- WORK TO BE COMPLETED -
Produce as output only the lines below starting at the line with "Events (1558, 1272)" and continuing through the line with "Oficina técnica [button] (755, 1654)", each one exactly as written.

(Stored records)
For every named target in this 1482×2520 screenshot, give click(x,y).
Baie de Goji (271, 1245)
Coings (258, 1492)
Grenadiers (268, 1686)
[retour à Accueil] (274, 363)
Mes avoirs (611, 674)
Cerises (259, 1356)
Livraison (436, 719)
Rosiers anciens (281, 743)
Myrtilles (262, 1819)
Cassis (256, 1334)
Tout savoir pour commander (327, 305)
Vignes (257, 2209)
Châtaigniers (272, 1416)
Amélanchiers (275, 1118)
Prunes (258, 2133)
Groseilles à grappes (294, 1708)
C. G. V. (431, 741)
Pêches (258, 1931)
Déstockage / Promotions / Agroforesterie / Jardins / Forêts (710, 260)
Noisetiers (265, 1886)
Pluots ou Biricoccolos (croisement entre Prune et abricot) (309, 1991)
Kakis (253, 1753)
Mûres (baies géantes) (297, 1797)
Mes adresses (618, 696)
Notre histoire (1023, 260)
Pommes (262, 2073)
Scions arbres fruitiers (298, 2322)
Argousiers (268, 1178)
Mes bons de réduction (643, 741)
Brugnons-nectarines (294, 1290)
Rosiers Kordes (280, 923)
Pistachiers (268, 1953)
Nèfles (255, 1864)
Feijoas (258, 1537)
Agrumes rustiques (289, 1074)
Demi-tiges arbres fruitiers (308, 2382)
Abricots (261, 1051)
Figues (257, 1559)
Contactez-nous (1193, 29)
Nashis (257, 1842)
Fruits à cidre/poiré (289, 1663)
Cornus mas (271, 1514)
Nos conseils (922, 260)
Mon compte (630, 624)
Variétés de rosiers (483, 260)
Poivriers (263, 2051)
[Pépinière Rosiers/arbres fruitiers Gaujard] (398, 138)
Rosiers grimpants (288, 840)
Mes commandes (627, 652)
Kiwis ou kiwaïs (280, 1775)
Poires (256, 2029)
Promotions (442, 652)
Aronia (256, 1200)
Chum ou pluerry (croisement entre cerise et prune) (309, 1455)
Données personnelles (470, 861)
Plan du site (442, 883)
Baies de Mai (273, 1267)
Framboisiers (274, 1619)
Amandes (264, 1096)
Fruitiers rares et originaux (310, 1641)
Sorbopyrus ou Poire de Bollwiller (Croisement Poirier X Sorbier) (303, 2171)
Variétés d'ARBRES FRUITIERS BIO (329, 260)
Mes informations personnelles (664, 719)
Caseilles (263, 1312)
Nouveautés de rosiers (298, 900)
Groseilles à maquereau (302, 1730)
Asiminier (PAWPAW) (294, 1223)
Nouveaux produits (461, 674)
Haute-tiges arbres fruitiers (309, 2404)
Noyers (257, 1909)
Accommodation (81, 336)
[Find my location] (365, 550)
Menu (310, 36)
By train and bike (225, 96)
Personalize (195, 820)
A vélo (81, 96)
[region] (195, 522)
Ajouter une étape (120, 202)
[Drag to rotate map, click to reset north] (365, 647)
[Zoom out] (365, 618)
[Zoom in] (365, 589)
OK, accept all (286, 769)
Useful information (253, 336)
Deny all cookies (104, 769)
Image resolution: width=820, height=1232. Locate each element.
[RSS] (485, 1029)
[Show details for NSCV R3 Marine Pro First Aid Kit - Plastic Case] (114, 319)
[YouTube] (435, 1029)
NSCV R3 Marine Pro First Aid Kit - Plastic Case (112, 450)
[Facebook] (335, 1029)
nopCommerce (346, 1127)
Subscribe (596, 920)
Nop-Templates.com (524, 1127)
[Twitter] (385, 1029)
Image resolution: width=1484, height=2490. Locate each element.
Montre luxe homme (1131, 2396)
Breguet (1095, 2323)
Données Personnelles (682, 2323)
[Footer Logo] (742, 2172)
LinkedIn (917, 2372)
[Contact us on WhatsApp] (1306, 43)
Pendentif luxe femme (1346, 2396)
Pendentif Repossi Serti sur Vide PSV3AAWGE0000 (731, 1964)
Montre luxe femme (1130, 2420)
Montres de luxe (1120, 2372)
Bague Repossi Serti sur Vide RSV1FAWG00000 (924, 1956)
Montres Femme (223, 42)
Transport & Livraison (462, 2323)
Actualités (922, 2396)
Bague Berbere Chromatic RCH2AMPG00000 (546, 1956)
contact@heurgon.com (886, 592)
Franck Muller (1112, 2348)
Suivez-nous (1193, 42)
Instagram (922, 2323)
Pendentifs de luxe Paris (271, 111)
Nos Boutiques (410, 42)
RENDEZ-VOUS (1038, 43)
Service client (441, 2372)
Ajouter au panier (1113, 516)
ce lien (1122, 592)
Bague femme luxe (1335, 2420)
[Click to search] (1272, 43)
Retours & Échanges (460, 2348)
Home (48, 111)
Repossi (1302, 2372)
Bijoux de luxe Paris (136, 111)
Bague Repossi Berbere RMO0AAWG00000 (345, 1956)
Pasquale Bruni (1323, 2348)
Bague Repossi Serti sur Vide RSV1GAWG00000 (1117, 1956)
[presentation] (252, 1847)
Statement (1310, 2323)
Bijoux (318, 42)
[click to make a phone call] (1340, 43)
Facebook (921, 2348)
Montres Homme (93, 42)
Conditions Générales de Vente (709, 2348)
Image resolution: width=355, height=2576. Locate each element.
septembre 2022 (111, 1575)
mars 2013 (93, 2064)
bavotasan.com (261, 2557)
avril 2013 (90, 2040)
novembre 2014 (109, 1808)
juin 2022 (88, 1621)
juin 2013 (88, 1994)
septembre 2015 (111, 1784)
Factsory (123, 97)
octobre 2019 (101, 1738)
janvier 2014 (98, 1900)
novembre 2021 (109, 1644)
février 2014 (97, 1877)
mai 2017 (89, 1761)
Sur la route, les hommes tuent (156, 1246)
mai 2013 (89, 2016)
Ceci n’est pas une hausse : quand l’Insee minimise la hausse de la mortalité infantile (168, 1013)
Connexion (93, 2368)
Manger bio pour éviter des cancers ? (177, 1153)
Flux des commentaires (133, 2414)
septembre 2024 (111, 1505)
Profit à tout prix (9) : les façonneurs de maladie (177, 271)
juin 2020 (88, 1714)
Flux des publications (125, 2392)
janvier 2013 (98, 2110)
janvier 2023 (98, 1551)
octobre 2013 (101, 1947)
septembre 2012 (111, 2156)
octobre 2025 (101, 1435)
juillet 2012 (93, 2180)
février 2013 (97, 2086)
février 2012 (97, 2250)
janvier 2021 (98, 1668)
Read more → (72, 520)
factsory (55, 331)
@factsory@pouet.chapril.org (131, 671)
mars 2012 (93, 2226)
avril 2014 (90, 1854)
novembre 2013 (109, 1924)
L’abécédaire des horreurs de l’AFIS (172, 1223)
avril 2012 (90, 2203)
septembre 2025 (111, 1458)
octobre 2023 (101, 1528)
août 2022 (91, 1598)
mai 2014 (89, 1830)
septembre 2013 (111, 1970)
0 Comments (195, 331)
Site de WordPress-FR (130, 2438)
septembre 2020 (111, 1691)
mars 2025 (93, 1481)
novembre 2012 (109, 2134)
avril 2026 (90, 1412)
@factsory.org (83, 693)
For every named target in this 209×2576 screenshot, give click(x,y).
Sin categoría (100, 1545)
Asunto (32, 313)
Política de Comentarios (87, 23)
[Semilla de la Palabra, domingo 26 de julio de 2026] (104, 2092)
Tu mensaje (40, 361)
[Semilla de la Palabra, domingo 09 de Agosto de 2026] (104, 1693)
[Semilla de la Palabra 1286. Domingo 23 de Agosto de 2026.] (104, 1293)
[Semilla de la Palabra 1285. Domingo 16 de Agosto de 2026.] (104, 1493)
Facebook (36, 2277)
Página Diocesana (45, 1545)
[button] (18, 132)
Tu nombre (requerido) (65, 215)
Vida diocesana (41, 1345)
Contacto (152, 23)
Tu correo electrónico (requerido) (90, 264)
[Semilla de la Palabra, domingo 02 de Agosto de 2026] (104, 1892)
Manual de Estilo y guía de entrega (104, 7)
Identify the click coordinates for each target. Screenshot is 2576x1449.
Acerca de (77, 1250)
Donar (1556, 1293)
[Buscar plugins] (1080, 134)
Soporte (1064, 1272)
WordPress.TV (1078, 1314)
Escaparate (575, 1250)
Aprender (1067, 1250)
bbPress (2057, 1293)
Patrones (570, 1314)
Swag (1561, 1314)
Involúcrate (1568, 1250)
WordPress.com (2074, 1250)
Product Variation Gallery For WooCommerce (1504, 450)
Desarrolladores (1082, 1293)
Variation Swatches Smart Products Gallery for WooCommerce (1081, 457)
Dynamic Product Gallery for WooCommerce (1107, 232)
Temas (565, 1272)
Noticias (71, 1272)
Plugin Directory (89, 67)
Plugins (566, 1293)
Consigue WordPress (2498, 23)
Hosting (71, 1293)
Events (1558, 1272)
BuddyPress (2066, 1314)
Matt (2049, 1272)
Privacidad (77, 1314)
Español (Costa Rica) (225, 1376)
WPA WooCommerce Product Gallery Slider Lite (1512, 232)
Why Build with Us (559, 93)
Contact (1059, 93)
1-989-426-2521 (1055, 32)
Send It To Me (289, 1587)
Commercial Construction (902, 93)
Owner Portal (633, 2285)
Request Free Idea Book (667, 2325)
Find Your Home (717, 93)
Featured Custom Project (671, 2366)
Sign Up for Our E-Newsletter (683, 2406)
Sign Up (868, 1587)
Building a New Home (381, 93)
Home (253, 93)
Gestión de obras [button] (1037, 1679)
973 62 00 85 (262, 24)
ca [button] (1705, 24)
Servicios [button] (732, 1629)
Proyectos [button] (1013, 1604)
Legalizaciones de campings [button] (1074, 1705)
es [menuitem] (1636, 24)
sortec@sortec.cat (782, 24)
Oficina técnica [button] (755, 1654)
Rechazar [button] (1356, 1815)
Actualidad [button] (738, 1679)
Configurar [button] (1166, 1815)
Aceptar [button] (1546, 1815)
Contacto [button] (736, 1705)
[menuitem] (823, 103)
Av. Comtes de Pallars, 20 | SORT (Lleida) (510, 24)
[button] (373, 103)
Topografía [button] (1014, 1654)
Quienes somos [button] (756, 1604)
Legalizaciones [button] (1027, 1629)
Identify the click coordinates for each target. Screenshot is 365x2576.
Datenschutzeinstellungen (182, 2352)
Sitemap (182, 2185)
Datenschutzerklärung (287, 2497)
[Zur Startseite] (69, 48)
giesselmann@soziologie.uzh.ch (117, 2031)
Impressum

- ANSWER BOX -
Events (1558, 1272)
BuddyPress (2066, 1314)
Matt (2049, 1272)
Privacidad (77, 1314)
Español (Costa Rica) (225, 1376)
WPA WooCommerce Product Gallery Slider Lite (1512, 232)
Why Build with Us (559, 93)
Contact (1059, 93)
1-989-426-2521 (1055, 32)
Send It To Me (289, 1587)
Commercial Construction (902, 93)
Owner Portal (633, 2285)
Request Free Idea Book (667, 2325)
Find Your Home (717, 93)
Featured Custom Project (671, 2366)
Sign Up for Our E-Newsletter (683, 2406)
Sign Up (868, 1587)
Building a New Home (381, 93)
Home (253, 93)
Gestión de obras [button] (1037, 1679)
973 62 00 85 (262, 24)
ca [button] (1705, 24)
Servicios [button] (732, 1629)
Proyectos [button] (1013, 1604)
Legalizaciones de campings [button] (1074, 1705)
es [menuitem] (1636, 24)
sortec@sortec.cat (782, 24)
Oficina técnica [button] (755, 1654)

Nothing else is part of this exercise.